Reference-Frame Independent Positioning emerges naturally from UTLP's architecture when combined with peer-to-peer ranging. By asking "where are we relative to each other?" instead of "where are we on Earth?", RFIP eliminates dependencies on external infrastructure and fixed reference frames.
This enables operation in environments where traditional positioning fails: moving vehicles, underground, underwater, and beyond Earth. For the mlehaptics project, it means bilateral therapy devices work identically whether the patient is in a clinic, an ambulance, an aircraft, or a spacecraft.
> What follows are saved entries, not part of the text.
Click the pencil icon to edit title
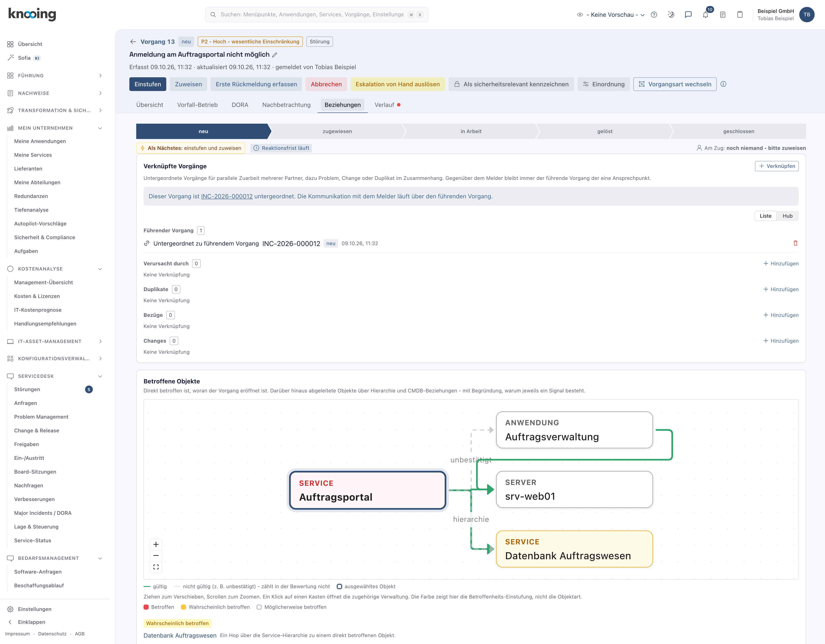 click(x=275, y=55)
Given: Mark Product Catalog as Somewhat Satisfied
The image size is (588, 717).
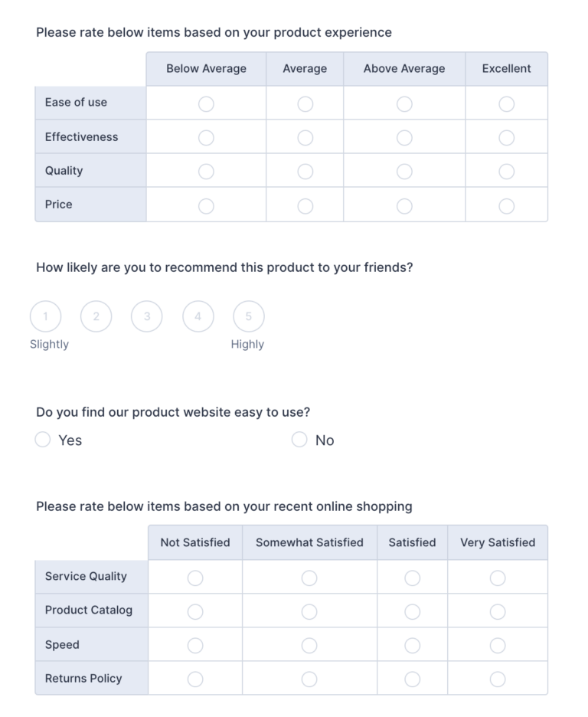Looking at the screenshot, I should [309, 611].
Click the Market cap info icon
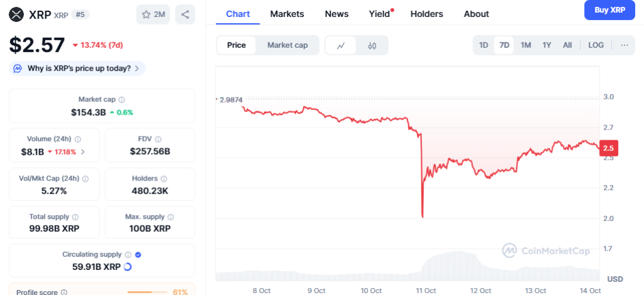 tap(122, 99)
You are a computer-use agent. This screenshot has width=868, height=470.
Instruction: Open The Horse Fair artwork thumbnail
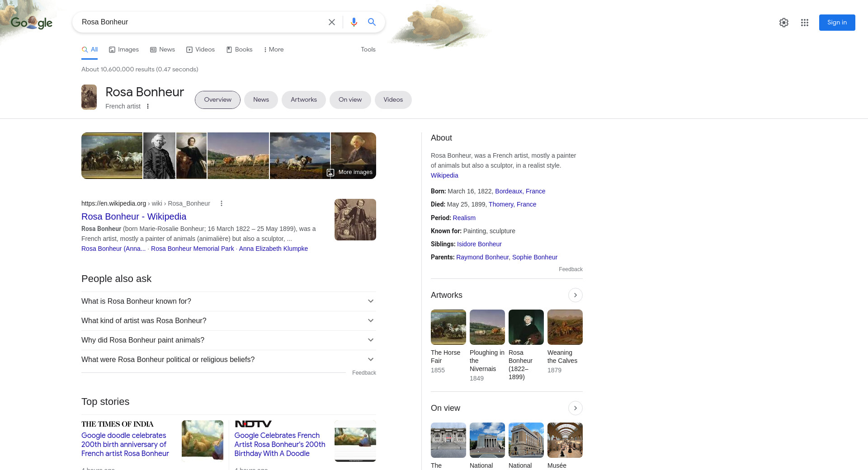click(448, 327)
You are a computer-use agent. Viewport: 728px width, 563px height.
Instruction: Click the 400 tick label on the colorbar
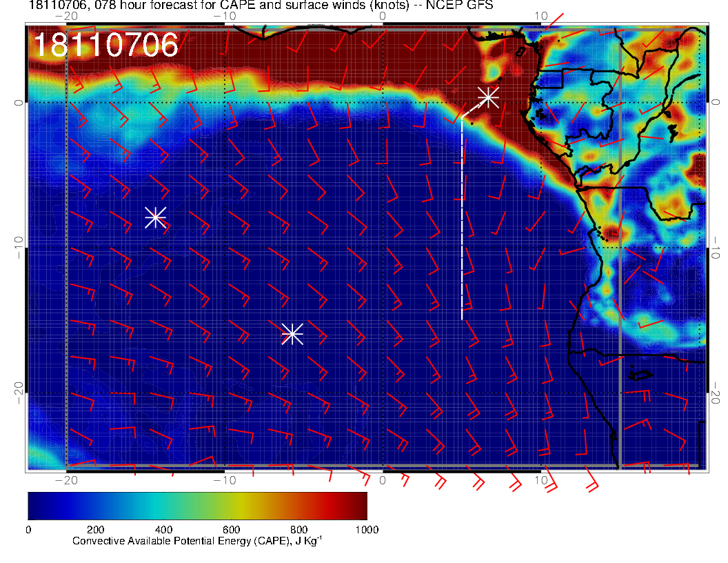(x=163, y=530)
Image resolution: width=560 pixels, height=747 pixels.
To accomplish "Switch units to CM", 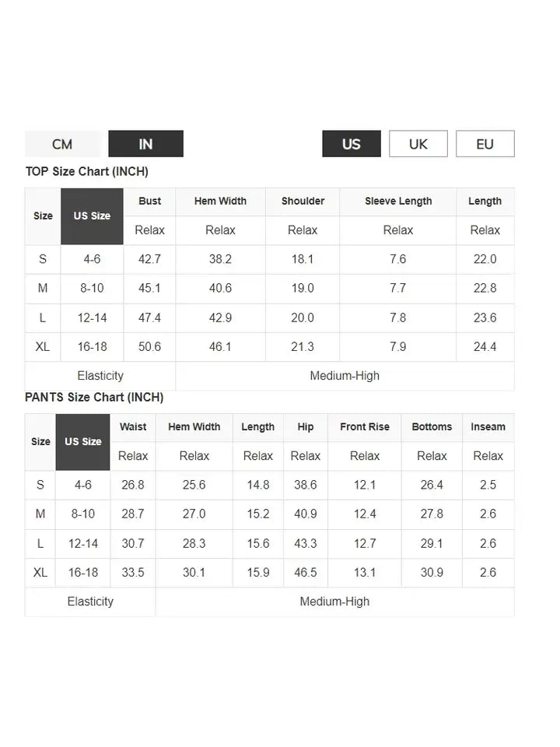I will tap(62, 144).
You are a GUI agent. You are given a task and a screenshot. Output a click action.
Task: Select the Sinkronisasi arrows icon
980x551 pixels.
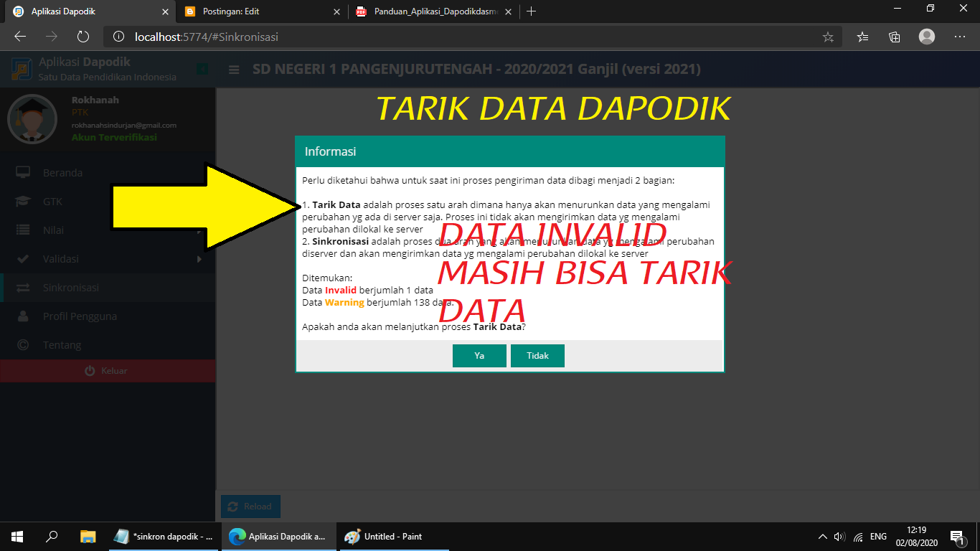(22, 287)
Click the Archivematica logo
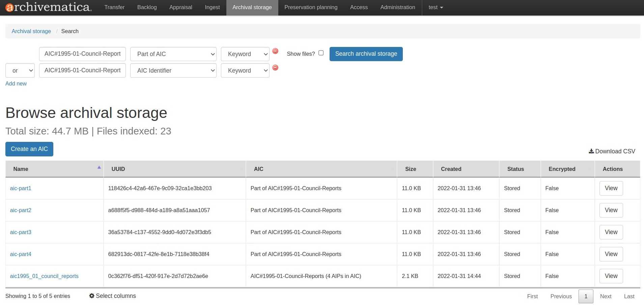This screenshot has height=305, width=644. pyautogui.click(x=49, y=7)
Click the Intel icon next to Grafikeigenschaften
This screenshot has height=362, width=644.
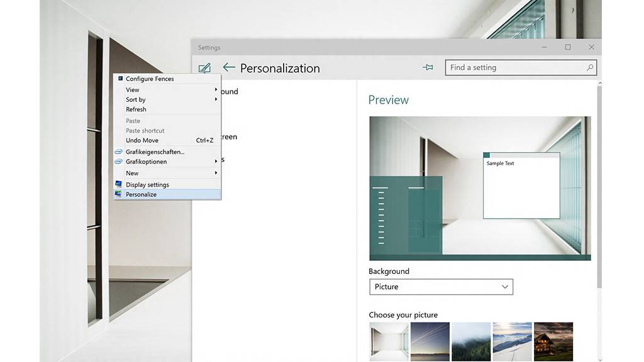pos(118,151)
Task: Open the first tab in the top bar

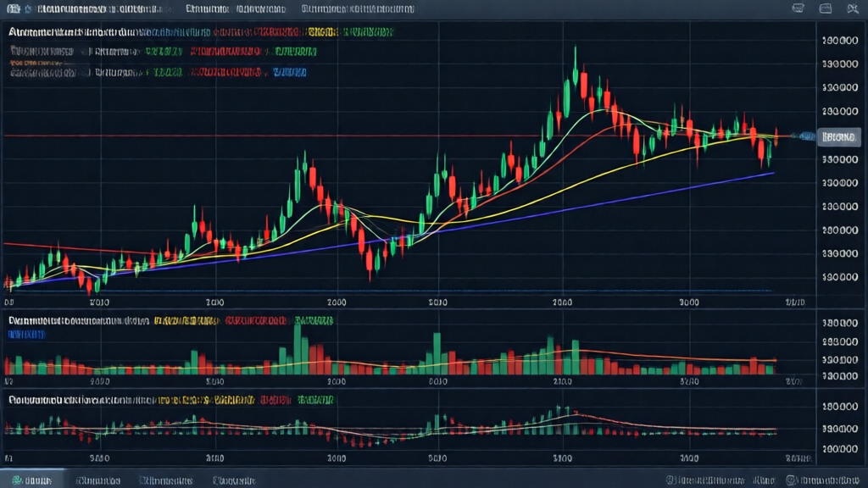Action: point(96,9)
RFIP represents a philosophical shift: the swarm defines its own space, just as UTLP allows the swarm to distribute its own time. Together, they provide complete spatiotemporal awareness without external dependencies.
| Version | Date | Author | Changes |
|---|---|---|---|
| 1.0 | 2025-12-17 | Steve / Claude | Initial specification |
| 1.1 | 2025-12-17 | Steve / Claude | Added Section 5.7 (Lightbar return offering), Section 9.4 (4-device testbed) |
| 1.2 | 2025-12-17 | Steve / Claude | Added Section 10 (Protocol Hardening: TOTP, Pseudo-802.11az, TDMA) |
- UTLP Technical Report v2.0, mlehaptics Project, December 2025
- 802.11mc FTM Reconnaissance Report, mlehaptics Project, December 2025
- ESPARGOS Physics Integration Report, mlehaptics Project, December 2025
- IEEE 802.11-2016, Section 11.24 (Fine Timing Measurement)
- IEEE 802.15.4z-2020 (Ultra-Wideband Ranging)
- Precision Time Protocol (IEEE 1588-2019)
This document is published as prior art for Reference-Frame Independent Positioning using peer-to-peer ranging in time-synchronized embedded device swarms.